Tanzania President Samia Suluhu Hassan stated that her country’s economic prowess has become a major source of attraction to foreign investors. Indeed, Tanzania’s surge in foreign investments positions the nation for growth and prosperity in East Africa. It is very interesting to see how much economic and political progress Tanzania has made since the Nyerere years.
If there is one thing that Tanzania has successfully done over the years, it is to maintain peace and political stability. Tanzania is certainly a stable and peaceful country with a strong democratic tradition.
The Tanzanian political elite developed an institutional culture where trust in their political institutions has become the bedrock of the functioning of their political system. As a result, it strengthened the legitimacy of its political institutions and the peaceful transition of political power. Hence, political stability has become the credo of Tanzania and this makes it an attractive destination for investors who are looking for a secure environment in which to do business.
Beyond the long-established tradition of political stability, the Tanzanian government has made a number of reforms in recent years to make the country more business-friendly. These reforms have included simplifying the regulatory environment, reducing taxes, and improving infrastructure.
Foreign investment in Tanzania has been on the rise in recent years. In 2022, the country received a record $1.2 billion in foreign direct investment (FDI). The top five leading sources of FDI to Tanzania are China, the USA, Mauritius, Spain, and India. Mining, tourism, agriculture, and manufacturing are the key sectors that attract foreign investors in Tanzania.
The economic prosperity that Tanzania is currently enjoying was well-crafted. It didn’t happen randomly. It was not the mere doing of President Suluhu Hassan. It was years of sound economic policies that put Tanzania on the path economic development.
As a matter of fact, in 1997, the Tanzanian government passed the Tanzania Investment Act, which provides a number of incentives for foreign investors, including tax breaks, duty exemptions, and guarantees on the repatriation of profits. In 2002, the Tanzanian government passed The Companies Act, which makes it easy to set up a company in Tanzania, and it provides a clear framework for the operation of businesses. Still in 2002, The Intellectual Property Act was implemented. This law protects intellectual property rights, such as patents, trademarks, and copyrights, which made Tanzania one of the first African countries to protect intellectual property legally. In 2003, the Competition Act was passed, which promotes fair competition in the marketplace, and it prohibits anti-competitive practices. In 2004, the Tanzanian government passed the Labor Act, which protects the rights of workers and employers, and it provides a clear framework for the resolution of labor disputes.

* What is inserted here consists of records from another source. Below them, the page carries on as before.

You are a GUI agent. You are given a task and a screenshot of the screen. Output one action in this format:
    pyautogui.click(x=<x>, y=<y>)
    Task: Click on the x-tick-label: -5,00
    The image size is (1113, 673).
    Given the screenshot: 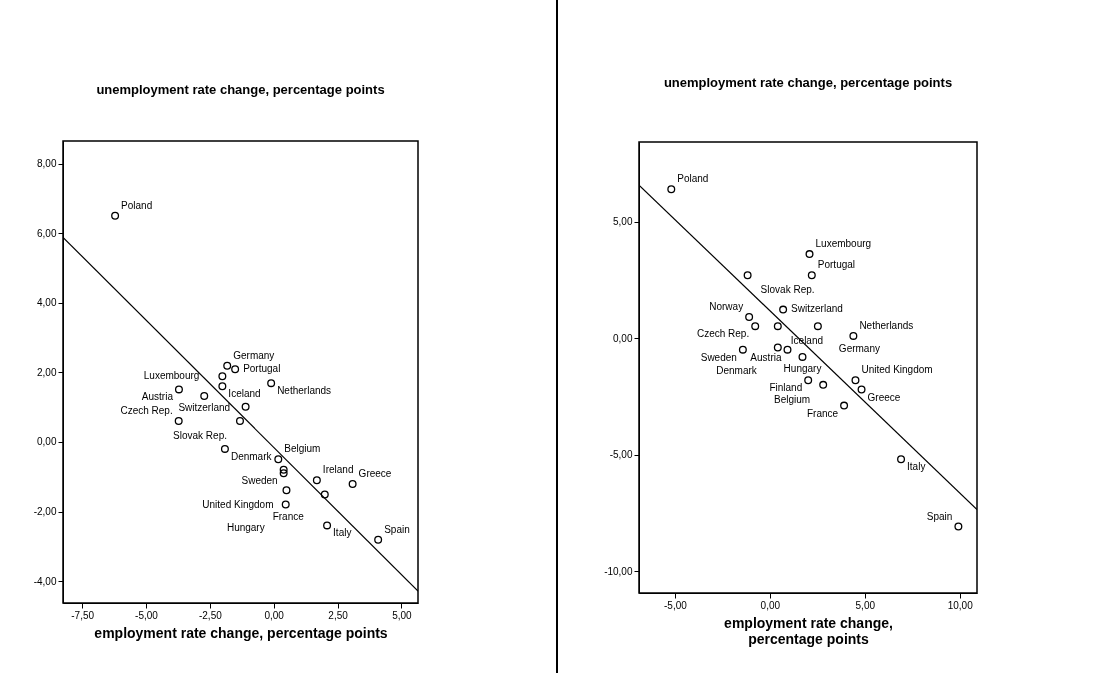 What is the action you would take?
    pyautogui.click(x=147, y=615)
    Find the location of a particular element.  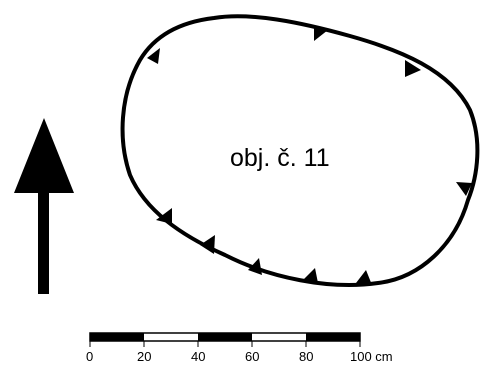

scale-tick-label: 100 cm is located at coordinates (372, 356).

These examples of business-friendly laws show how Tanzania developed itself in becoming a safe haven for foreign investors, and more importantly, a land where the rule of law is applied and property rights are protected.

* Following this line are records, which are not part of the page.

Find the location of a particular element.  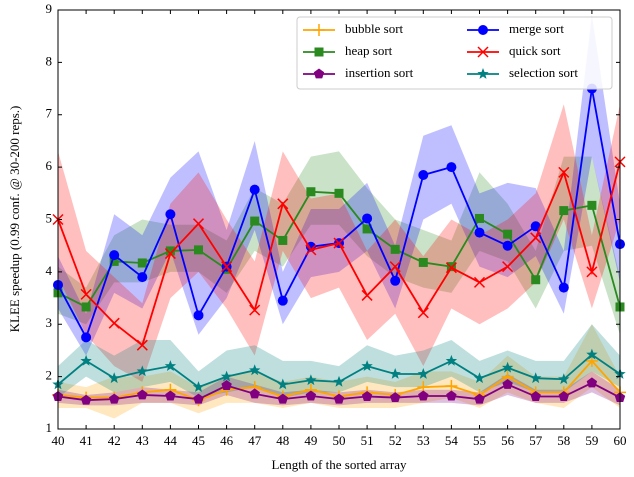

x-tick-label: 40 is located at coordinates (58, 440). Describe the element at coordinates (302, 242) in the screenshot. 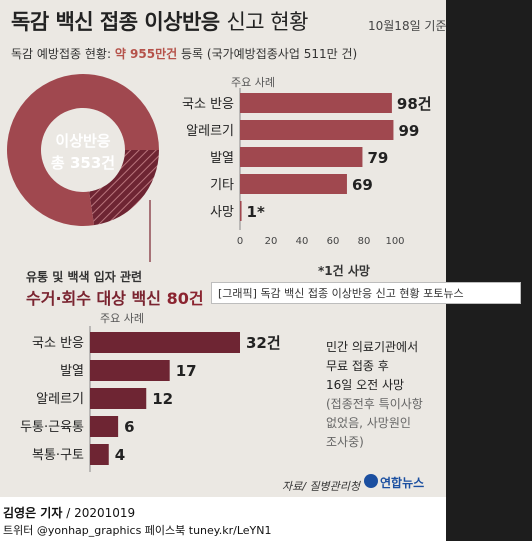

I see `tick-label: 40` at that location. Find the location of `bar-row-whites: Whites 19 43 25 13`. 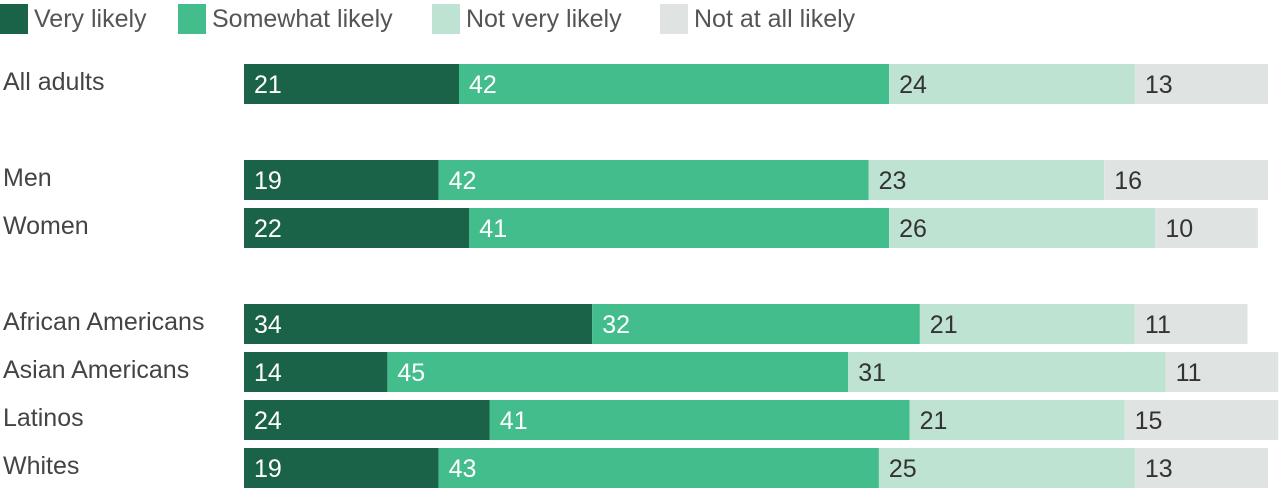

bar-row-whites: Whites 19 43 25 13 is located at coordinates (636, 468).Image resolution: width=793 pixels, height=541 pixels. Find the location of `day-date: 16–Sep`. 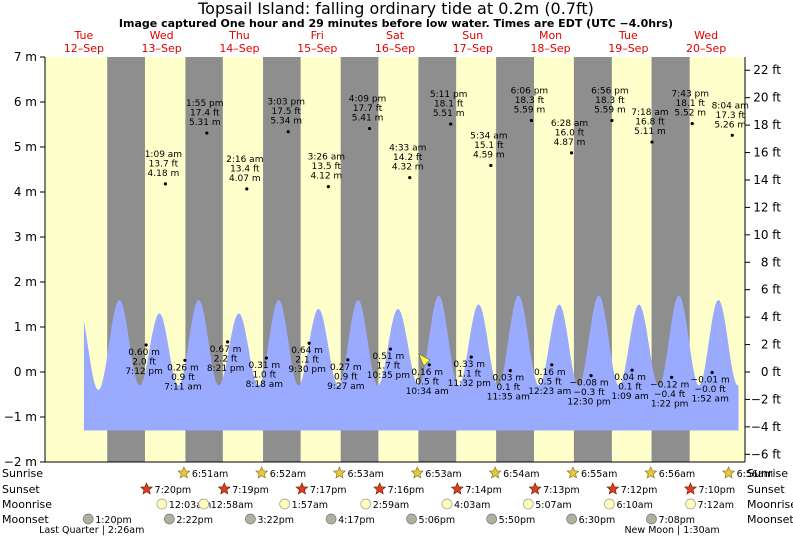

day-date: 16–Sep is located at coordinates (395, 48).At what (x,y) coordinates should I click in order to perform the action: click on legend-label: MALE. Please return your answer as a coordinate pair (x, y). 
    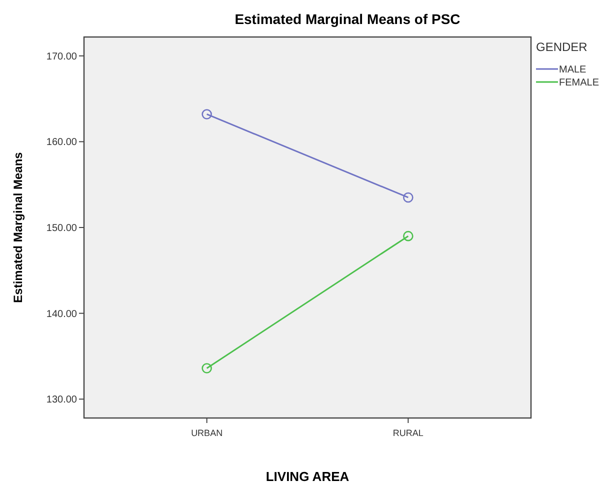
    Looking at the image, I should click on (573, 70).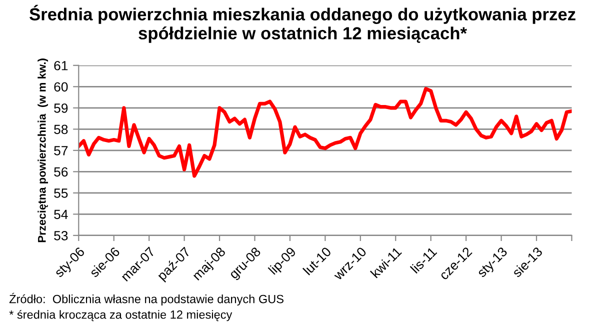  Describe the element at coordinates (61, 151) in the screenshot. I see `y-tick-label: 57` at that location.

Of course, Tanzania still has its fair share of challenges that need to be improved. Corruption is one of those challenges. While the country has made significant progress in relying on the rule of law, it must be said that the full application of the rule of law is not yet entirely embedded, and this can deter investors. But investors do recognize that Tanzania has laws that protect property, and this is an important factor to consider when investing in a foreign land.
The second major challenge that must be addressed is the inadequate infrastructure. Tanzania's infrastructure is not as developed as some other countries in Africa, which can make it difficult for foreign investors to transport goods and services.
Despite these challenges, Tanzania remains a promising investment destination. The country has a number of attractive features, including a young and growing population, abundant natural resources, and a business-friendly government. If Tanzania can address the challenges it faces, it is likely to continue to attract foreign investment in the years to come.